Given problem → Reproduce word for word every line of the records from the one containing "The image size" through the end of the records, both included, and leave out the pictures.

Excerpted records →

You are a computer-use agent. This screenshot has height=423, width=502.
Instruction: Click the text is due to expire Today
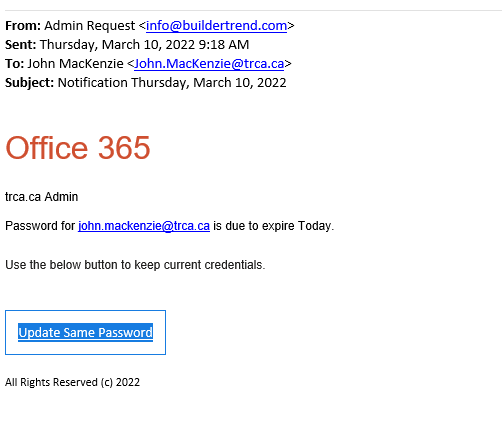[x=273, y=226]
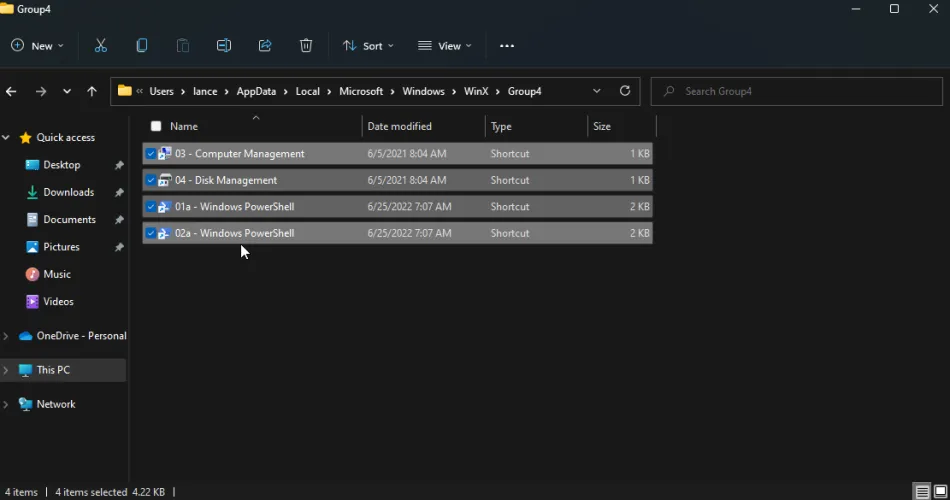950x500 pixels.
Task: Open the address bar history dropdown
Action: pos(597,91)
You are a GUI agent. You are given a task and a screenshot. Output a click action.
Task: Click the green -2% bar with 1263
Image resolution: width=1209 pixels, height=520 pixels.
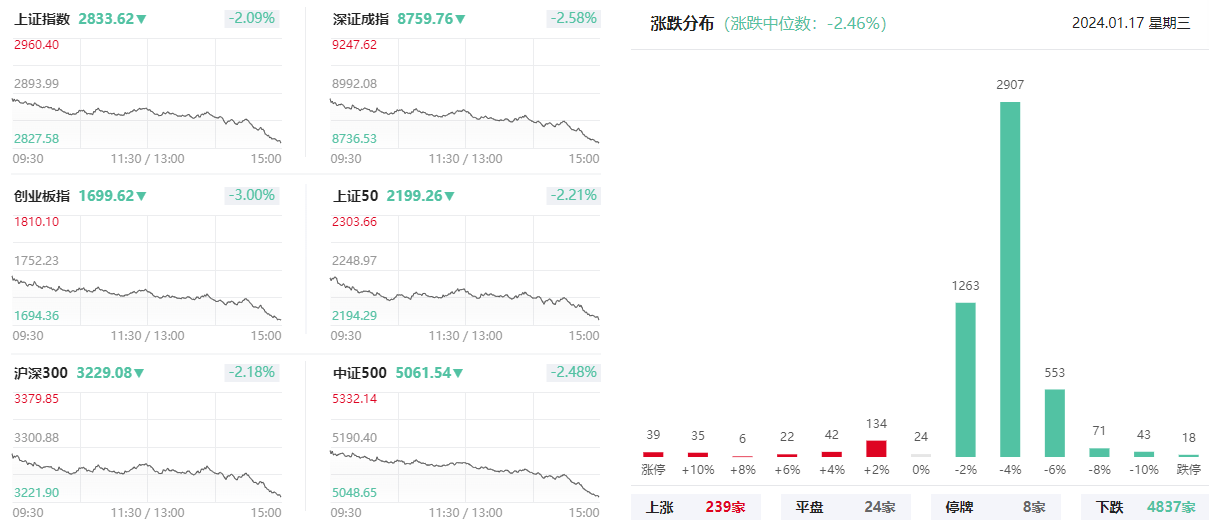[x=966, y=379]
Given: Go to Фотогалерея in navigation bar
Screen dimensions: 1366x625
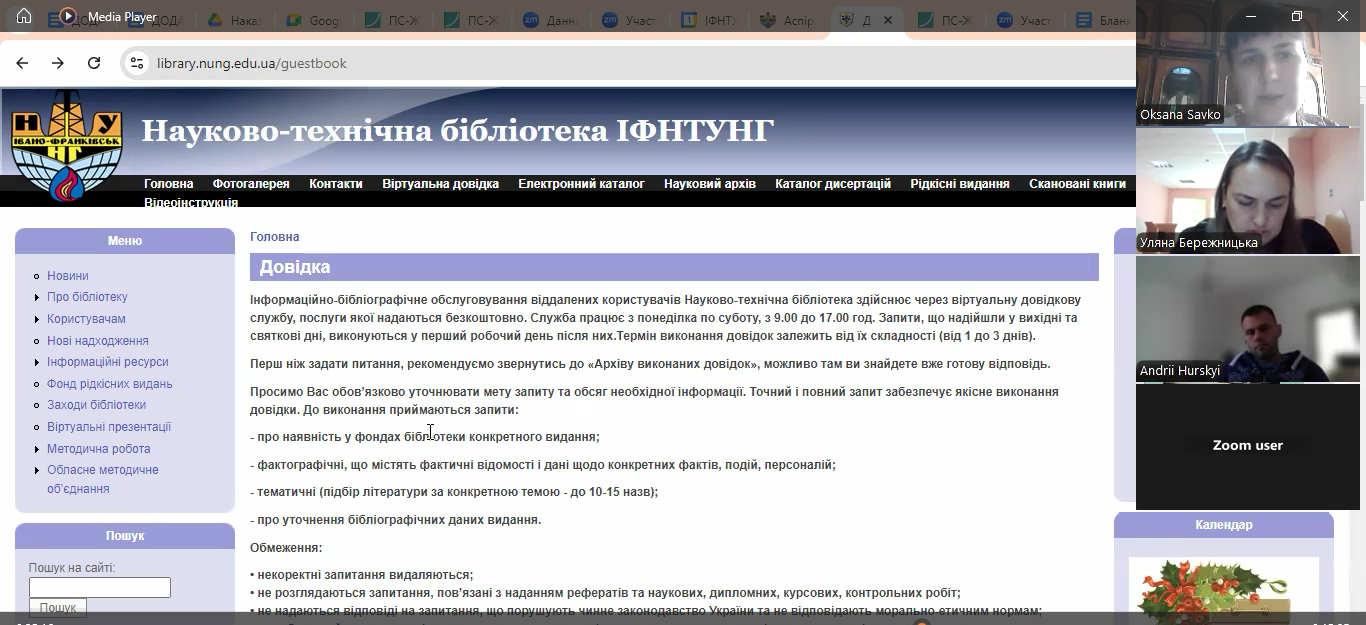Looking at the screenshot, I should pos(251,184).
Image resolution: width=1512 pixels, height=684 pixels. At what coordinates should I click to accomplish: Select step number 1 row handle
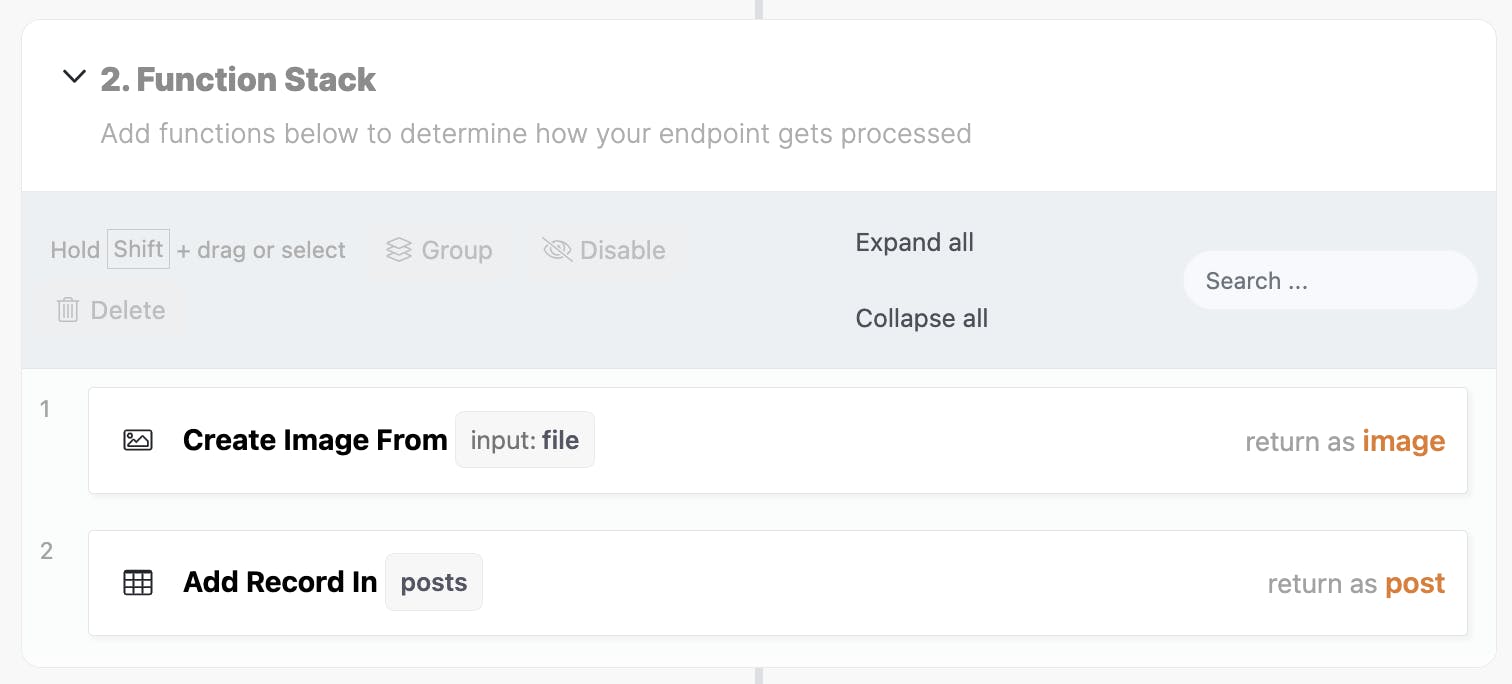pyautogui.click(x=45, y=408)

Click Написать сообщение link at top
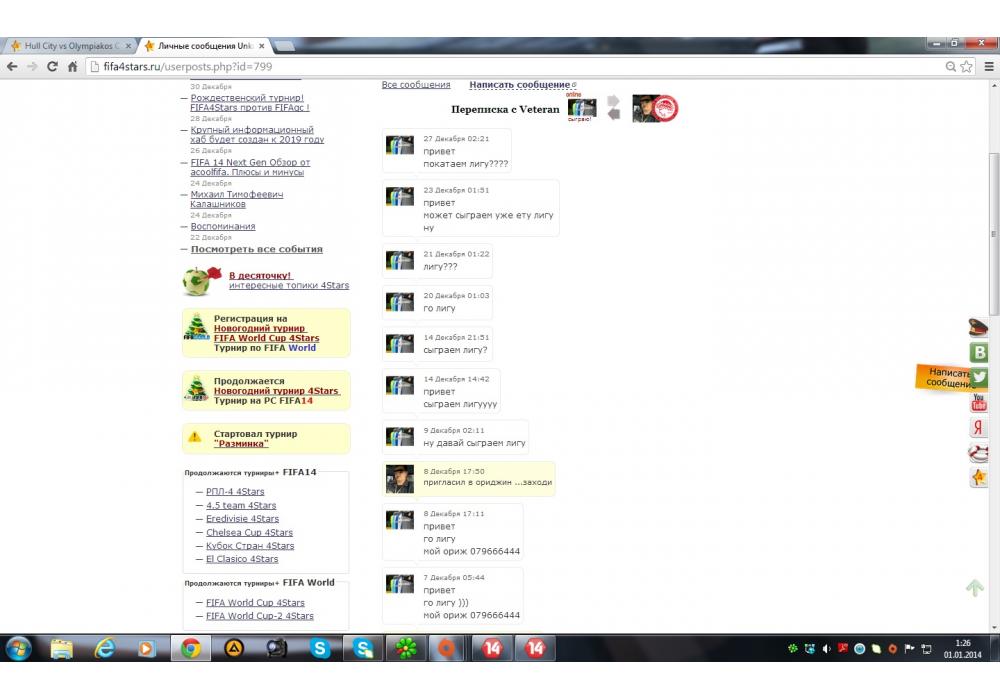click(520, 85)
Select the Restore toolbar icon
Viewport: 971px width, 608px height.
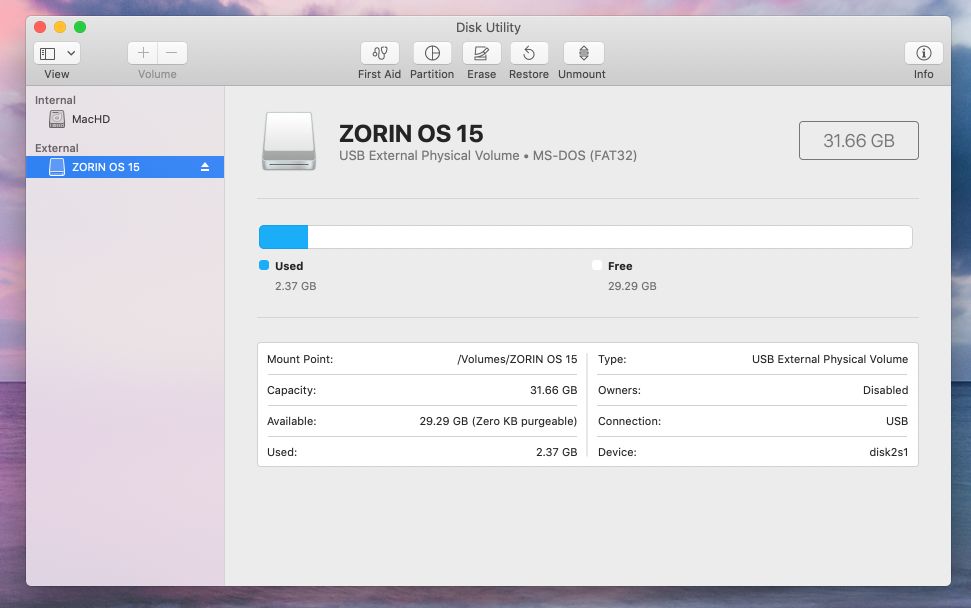[528, 54]
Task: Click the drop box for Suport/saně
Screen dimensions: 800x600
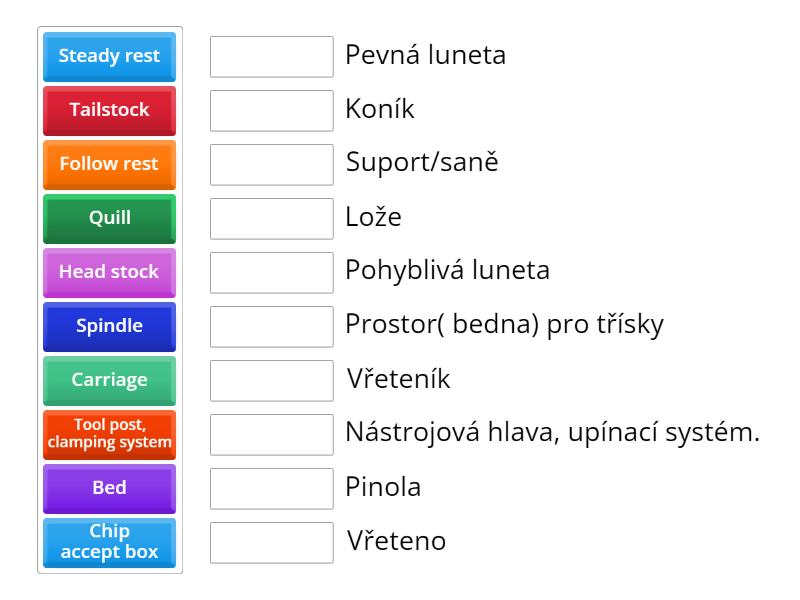Action: click(x=272, y=164)
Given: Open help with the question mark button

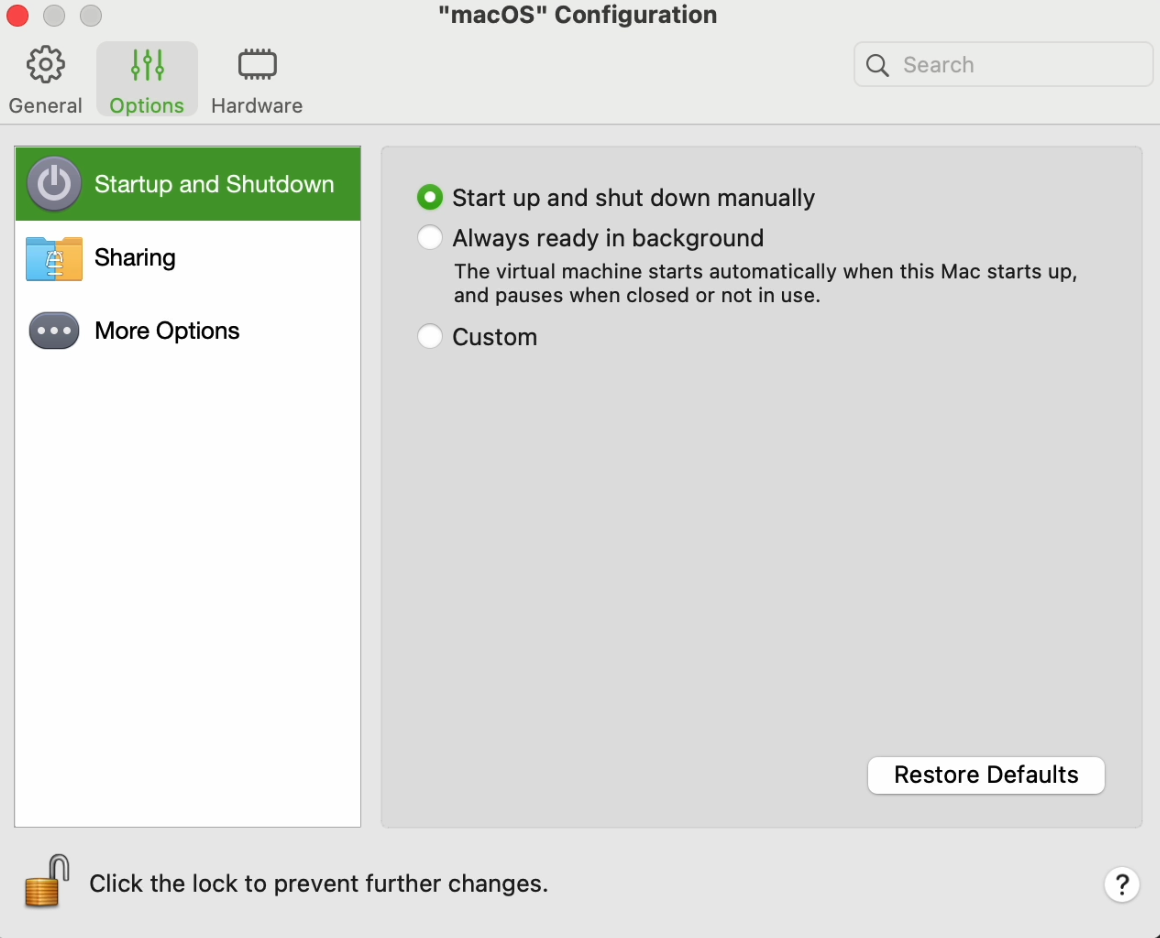Looking at the screenshot, I should pos(1122,884).
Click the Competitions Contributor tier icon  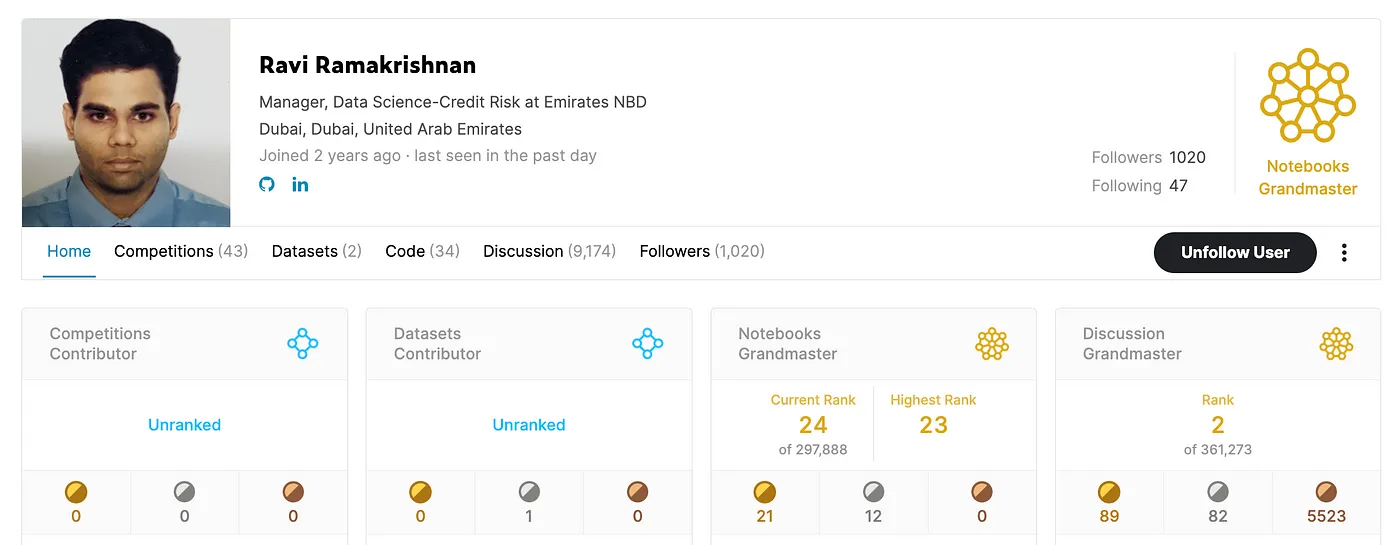pos(303,344)
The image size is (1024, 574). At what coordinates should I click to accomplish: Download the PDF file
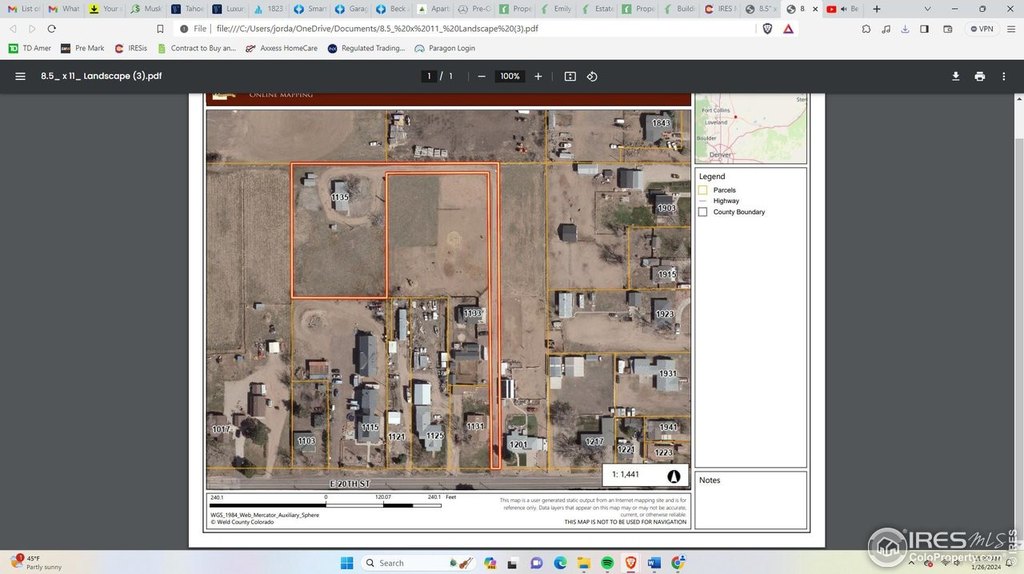(955, 76)
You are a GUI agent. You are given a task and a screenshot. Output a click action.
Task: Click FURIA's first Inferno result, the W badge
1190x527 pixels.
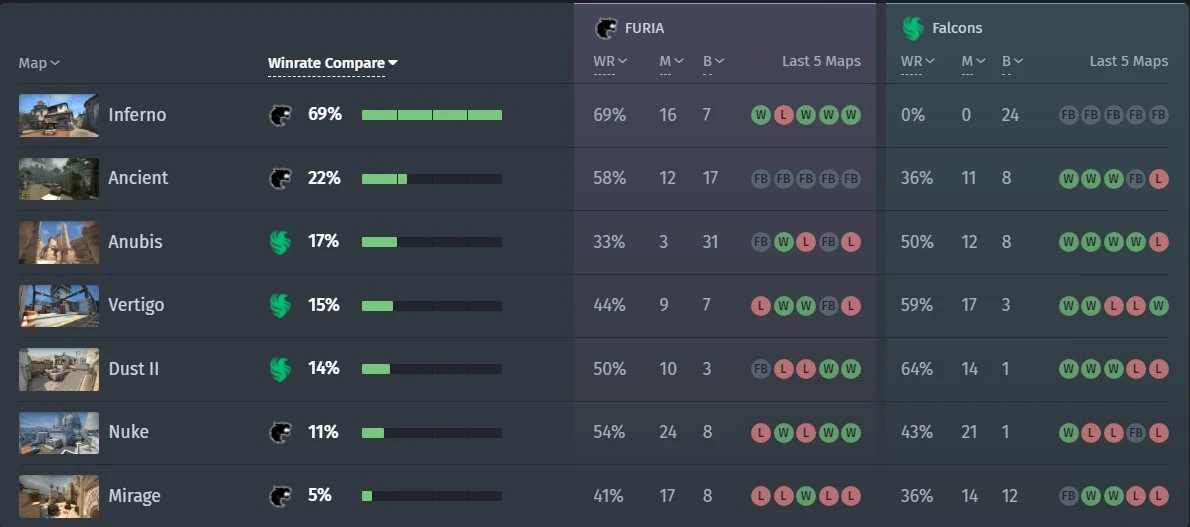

Exercise response →
The image size is (1024, 574). At what coordinates should I click to accomplish: Download the PDF file
(955, 76)
You are a GUI agent. You are given a task and a screenshot. Output a click action.
Task: Click FURIA's first Inferno result, the W badge
1190x527 pixels.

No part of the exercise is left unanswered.